Registered dieticians can now earn their Continuing Professional Education credits by attending a program created by the Coca-Cola Company. Apparently, the party line is that any concerns about unsafe, unhealthy food ingredients are “urban myths.” The presenter is Dr. Ronald Kleinman, and some people are looking askance because they believe that anyone who has earned a great deal of money from the food industry may not be impartial.
An unnamed author at the Alliance for Natural Health says of Dr. Kleinman,
Now he’s being sponsored by the Coca-Cola Company and telling dietitians that the ingredients in Coke which everyone is alarmed about are safe. The dietitians, in turn, will be telling parents that their fears are unfounded, and Coke can sell more Coke to kids.
There are rumors of nonprofit organizations being bought out. Save the Children got a $5 million grant from Pepsi, and with that in its pocket and the prospect of an additional grant from Coca-Cola, Save the Children dropped its advocacy of the soda-tax concept. Coincidence?

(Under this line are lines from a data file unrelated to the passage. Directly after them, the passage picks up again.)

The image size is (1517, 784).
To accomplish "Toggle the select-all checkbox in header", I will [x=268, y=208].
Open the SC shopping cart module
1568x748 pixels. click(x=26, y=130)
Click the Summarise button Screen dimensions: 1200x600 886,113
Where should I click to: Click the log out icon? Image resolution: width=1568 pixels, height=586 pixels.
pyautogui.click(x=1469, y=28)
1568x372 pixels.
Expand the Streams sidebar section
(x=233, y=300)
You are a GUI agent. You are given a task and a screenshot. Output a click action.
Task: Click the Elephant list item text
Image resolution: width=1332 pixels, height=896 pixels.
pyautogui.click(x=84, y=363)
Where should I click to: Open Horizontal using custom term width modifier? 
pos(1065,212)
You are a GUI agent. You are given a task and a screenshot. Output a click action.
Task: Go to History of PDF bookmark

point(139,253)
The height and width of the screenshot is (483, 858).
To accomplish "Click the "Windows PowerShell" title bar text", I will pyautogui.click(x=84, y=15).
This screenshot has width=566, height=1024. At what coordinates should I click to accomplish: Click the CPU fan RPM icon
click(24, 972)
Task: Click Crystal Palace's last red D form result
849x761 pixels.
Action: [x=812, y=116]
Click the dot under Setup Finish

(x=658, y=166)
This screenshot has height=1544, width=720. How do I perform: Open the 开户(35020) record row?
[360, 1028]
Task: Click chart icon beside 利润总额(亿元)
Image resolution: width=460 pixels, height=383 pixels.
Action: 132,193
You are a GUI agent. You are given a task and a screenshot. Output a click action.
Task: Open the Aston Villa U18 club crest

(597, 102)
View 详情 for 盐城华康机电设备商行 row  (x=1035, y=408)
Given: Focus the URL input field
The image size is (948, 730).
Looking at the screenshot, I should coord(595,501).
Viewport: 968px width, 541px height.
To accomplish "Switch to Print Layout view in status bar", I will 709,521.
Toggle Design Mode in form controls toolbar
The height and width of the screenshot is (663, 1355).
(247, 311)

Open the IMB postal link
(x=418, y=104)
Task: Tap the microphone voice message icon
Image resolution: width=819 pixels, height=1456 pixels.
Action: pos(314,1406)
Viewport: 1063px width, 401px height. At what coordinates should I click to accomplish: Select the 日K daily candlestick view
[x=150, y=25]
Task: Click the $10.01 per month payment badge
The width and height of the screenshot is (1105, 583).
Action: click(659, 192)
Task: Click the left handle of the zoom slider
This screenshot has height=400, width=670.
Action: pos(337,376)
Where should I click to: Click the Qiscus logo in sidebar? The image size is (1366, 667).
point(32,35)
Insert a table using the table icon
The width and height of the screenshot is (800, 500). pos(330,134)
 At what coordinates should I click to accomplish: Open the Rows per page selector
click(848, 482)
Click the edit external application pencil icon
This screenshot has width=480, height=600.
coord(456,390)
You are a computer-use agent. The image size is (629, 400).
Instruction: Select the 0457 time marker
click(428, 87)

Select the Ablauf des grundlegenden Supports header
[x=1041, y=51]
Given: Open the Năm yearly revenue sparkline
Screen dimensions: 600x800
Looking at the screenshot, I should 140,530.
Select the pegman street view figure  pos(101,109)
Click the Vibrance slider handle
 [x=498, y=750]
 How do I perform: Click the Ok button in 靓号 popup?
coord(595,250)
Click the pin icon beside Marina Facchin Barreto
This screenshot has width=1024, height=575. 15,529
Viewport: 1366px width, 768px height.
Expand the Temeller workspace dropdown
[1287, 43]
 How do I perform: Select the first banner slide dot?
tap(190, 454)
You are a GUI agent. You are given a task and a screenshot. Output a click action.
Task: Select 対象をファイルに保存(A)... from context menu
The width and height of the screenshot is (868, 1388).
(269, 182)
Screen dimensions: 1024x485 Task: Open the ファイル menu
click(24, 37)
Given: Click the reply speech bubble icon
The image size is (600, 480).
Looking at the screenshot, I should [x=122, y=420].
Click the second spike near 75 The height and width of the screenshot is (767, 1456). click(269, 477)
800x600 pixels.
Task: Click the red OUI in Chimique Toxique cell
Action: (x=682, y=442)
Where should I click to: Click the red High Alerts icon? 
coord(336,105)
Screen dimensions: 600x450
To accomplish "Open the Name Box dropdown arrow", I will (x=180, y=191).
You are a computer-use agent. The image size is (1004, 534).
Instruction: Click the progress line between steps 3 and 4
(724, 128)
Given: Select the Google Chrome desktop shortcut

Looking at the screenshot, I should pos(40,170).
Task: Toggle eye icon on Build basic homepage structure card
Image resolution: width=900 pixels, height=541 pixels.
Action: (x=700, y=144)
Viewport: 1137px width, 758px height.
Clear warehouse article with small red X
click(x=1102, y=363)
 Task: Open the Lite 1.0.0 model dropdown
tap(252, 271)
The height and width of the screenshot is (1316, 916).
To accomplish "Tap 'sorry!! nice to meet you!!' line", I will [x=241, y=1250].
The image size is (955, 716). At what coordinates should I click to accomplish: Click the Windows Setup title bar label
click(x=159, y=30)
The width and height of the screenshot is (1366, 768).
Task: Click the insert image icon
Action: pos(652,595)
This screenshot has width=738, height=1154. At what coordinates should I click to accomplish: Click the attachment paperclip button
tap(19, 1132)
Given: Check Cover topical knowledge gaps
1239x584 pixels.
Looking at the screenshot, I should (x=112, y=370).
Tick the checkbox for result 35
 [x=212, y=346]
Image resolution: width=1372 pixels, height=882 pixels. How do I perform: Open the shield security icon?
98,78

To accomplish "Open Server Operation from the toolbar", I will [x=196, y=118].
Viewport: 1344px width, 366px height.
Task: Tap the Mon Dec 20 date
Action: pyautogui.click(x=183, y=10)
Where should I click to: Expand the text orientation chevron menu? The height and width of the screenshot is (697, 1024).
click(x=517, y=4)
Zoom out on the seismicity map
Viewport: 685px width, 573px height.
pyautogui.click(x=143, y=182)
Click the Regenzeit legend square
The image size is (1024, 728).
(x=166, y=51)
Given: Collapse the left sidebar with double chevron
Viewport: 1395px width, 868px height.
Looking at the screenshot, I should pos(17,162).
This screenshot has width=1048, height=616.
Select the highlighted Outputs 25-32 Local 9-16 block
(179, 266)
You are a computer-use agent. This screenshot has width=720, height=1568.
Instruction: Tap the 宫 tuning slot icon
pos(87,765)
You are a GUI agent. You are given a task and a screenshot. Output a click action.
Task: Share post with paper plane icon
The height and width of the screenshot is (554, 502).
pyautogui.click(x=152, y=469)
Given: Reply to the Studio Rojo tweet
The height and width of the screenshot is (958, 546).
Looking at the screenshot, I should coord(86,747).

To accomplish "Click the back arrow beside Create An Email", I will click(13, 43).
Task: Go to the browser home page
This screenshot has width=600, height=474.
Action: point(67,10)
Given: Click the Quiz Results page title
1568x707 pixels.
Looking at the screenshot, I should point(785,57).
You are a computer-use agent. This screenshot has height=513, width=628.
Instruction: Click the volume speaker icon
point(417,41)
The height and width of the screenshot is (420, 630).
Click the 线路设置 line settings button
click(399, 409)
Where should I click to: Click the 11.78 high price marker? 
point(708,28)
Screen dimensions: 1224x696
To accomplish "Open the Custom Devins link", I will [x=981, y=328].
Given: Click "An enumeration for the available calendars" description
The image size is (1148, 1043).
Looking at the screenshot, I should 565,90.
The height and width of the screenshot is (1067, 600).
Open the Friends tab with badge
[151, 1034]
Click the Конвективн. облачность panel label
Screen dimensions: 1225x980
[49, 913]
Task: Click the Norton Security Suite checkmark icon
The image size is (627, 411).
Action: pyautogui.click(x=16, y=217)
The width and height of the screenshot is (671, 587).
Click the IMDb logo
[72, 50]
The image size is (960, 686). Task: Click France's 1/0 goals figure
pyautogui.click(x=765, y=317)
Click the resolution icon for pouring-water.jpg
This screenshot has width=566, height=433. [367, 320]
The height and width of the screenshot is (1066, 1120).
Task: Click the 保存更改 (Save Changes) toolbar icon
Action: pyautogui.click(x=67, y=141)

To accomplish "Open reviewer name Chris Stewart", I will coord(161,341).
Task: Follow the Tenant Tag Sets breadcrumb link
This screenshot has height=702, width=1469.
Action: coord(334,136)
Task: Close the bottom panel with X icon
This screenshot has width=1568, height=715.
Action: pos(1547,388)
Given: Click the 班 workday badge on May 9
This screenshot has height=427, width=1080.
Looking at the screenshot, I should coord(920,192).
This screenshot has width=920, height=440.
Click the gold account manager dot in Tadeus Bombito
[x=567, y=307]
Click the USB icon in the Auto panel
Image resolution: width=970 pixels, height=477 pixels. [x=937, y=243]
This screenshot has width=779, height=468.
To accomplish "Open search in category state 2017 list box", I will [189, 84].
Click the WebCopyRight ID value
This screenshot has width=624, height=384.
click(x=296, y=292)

In “Childhood Obesity Conflicts of Interest,” Dr. Pretlow mentions the Shaping America’s Youth initiative, otherwise known as SAY. He writes,
SAY recently held town meetings all across the U.S. to promote healthy nutrition and physical activity in children, with the goal of eradicating the childhood obesity epidemic. The source of funding for these town meetings included Conagra Foods, QTC Group (a division of Pepsico), Cadbury Schweppes (a division of Kraft Foods), and Dr. Pepper Snapple Group (Dr. Pepper, 7UP, Canada Dry, RC Cola).
Should food corporations be sponsoring town meetings and childhood obesity conferences? Like it or not, they have already done so, over and over again. And, besides, who else can afford to lay out megabucks for such events?
The makers of processed junk food, pseudo-food, and foodlike substances pay for meetings and conferences, and all kinds of anti-obesity programs. Is it only right that they should open their wallets, in recompense for the harm they have caused? Or is it wrong for other anti-obesity warriors to touch their dirty money?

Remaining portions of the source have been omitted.